-- Begin Text provided --

Big Clients

By William T. Hogan III

I was sitting in my office in Boston when I received a telephone call from the Issue Editor of GPSolo. He told me that he was interested in having me pen an article about my experiences representing big clients. Obviously, we all strive to represent “big” clients, so I asked him what he meant by that phrase. The answer was large Fortune 1000 companies.

I am a commercial litigator and I have had the pleasure of representing and continuing to represent several Fortune 1000 companies. My comments in this article, therefore, relate to my experiences representing such companies in commercial litigation matters. Other lawyers, such as transactional attorneys, may have a different point of view.

Large companies, owing to the nature and breadth of their business interests, have a variety of needs for legal services, and litigation may be brought in a variety of contexts. It was not long ago that most Fortune 1000 companies would only retain the services of lawyers practicing in large firms. Of course there are always exceptions to a general rule, but it is my experience that within the last five to seven years, in-house counsel at Fortune 1000 companies are more willing and, I dare say, more interested in talking with solos and small firm practitioners. In fact, I believe that, in today’s legal market, solos and small firm attorneys are representing more Fortune 1000 companies than ever before.

One reason is that no matter the size of a law firm, the access to information has greatly improved over recent years, and many transactional costs have declined. The proliferation of online services to the legal community, for example, has made the playing field a bit more level. Legal research no longer requires a trip to the library; opinions of state and federal courts—and even extremely useful secondary sources—are accessible online at little or no cost. Further, thanks to the rapid development of personal handheld devices, the in-house counsel at large companies do not have to worry whether they will be able to contact a solo or small firm practitioner in the event of an emergency—our BlackBerrys are always on.

Cost pressures are also a factor. No in-house counsel wants to overspend his or her legal budget. Cost as a factor, however, only goes so far—quality is the bottom line. Smaller firms and sole practitioners generally have lower hourly rates than the firms with hundreds of attorneys, but an emphasis on costs can benefit smaller firms only so long as they demonstrate the competence and effectiveness to meet the client’s needs. Fortunately, as evidenced by so many of the members of the General Practice, Solo and Small Firm Division, many solo and small firm attorneys have built extensive and exemplary records of representation that is of the highest quality—in addition to being cost effective.

This does not mean that a solo or small firm will be receiving “bet the company” litigation from a Fortune 1000 client. Additionally risk-averse in-house counsel will trend toward the larger firms. Even if a case goes poorly or has an unhappy result, few inside the company will question a decision to refer the case to the largest, most prestigious firm in the city. Many more questions might arise if the counsel selected a smaller firm, no matter how competent the representation provided. Nevertheless, depending on the nature of the company’s needs, there are a great many opportunities out there for solos and small firms.

Like most aspects of the business of practicing law, representing big clients has its ups and downs. Most lawyers believe that larger companies pay larger legal fees because they have the financial capacity to do so. This is not necessarily the case. Large companies often believe that they have the leverage to control legal fees. The legal departments in many large companies create approved lists of attorneys to represent them in various specific or general categories of legal issues.

-- End Text provided --

[Aim] What comes next in the article on representing big corporate clients? Write the passage that follows its final sentence.

-- Begin Data shown --

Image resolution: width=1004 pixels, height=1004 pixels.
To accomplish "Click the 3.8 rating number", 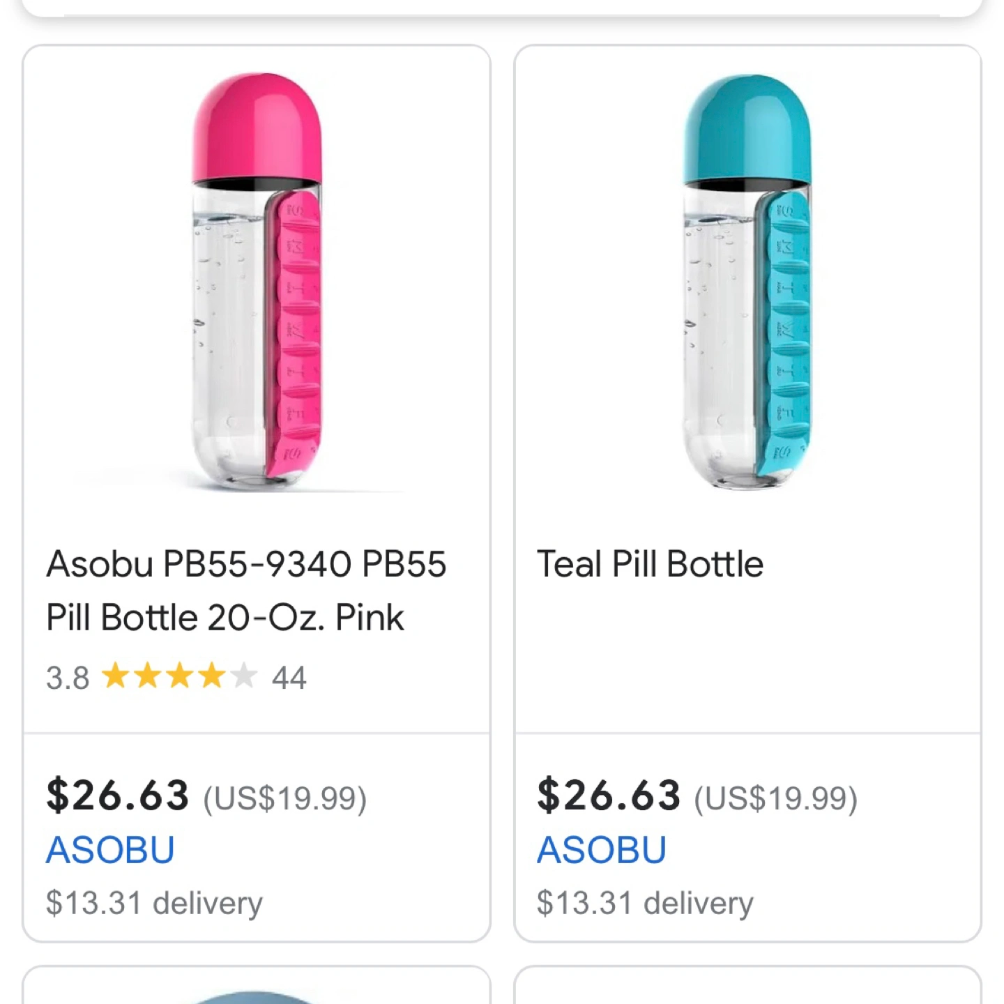I will [x=68, y=678].
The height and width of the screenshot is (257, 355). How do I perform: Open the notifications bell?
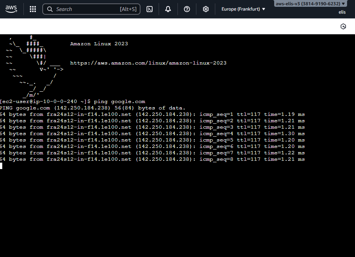[168, 9]
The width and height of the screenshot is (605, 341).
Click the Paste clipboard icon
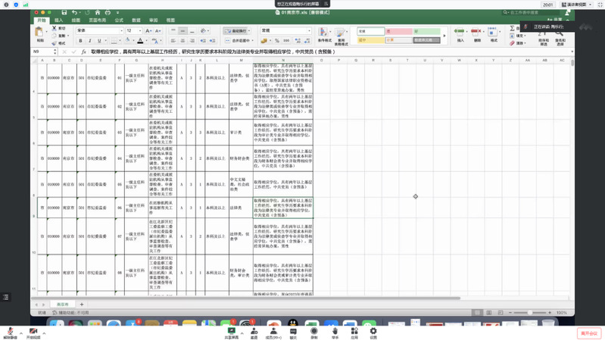(x=39, y=33)
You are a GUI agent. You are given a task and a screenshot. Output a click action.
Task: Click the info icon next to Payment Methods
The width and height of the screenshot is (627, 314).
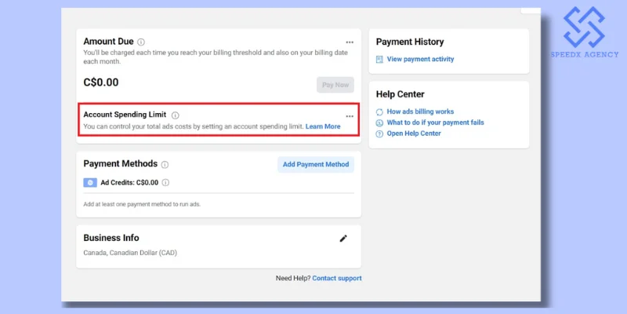pos(165,165)
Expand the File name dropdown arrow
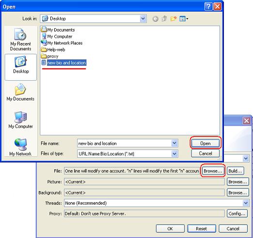Viewport: 253px width, 238px height. [174, 143]

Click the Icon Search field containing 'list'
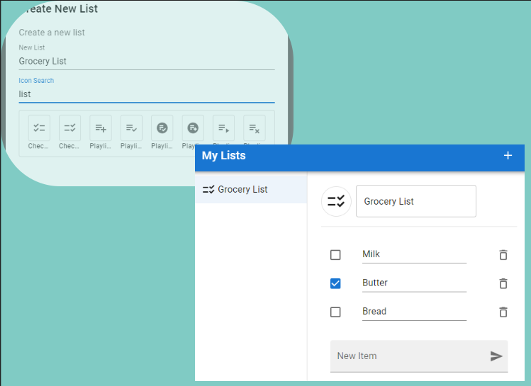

-- End Data shown --

[The answer]
For example, General Electric has established a much-discussed process by which the company solicits proposals from law firms to provide various types of legal services. The proposals are reviewed by in-house counsel, and lists of “preferred” attorneys are formulated for use by the company when there is the need to refer legal matters to outside counsel. The lists are not only an effort to control costs; they also operate to control the number of attorneys or firms that the company deals with as vendors. This process does alleviate a lot of the time that in-house counsel in the various divisions of the company would spend looking for outside counsel. Nevertheless, the company should renew its request for proposals every couple of years in an effort to ensure that it is getting the best possible legal representation.

Some aspects of the practice of law do not change no matter what type of client one has. Like all clients, big clients want competent and effective counsel. One of the best ways a solo or small firm attorney can demonstrate competence is by repetitive experience, whether that experience involves a particular type of case, a certain cause of action, or even frequent practice before a particular court in which the big company often finds itself. Effectiveness can be demonstrated by results, but also by the word of mouth generated by satisfied clients or by a positive reputation earned in the legal community. One of the highest compliments a practicing attorney can receive is when the reaction of other attorneys, upon mention of the name is, “He [or she] is a good attorney.” Reputation is absolutely critical.

Another “R” word is critical and goes hand in hand with reputation. How does a solo or small firm professional establish the relationships that generate work from big clients? It’s not done by sitting in your office. One of the better ways solos and small firm attorneys can find such relationship opportunities is to participate in the American Bar Association, as well as state and local bar associations and alumni associations. And we shouldn’t kid ourselves. Participation does not mean mere attendance at events; it means actively networking at events, working on committees, and letting others know of your skills and experience. Relationships must be cultivated. Even if an attorney manages to get on an approved counsel list, there is no guarantee that the attorney will be sent any cases. You will still need to actively seek these pieces of business.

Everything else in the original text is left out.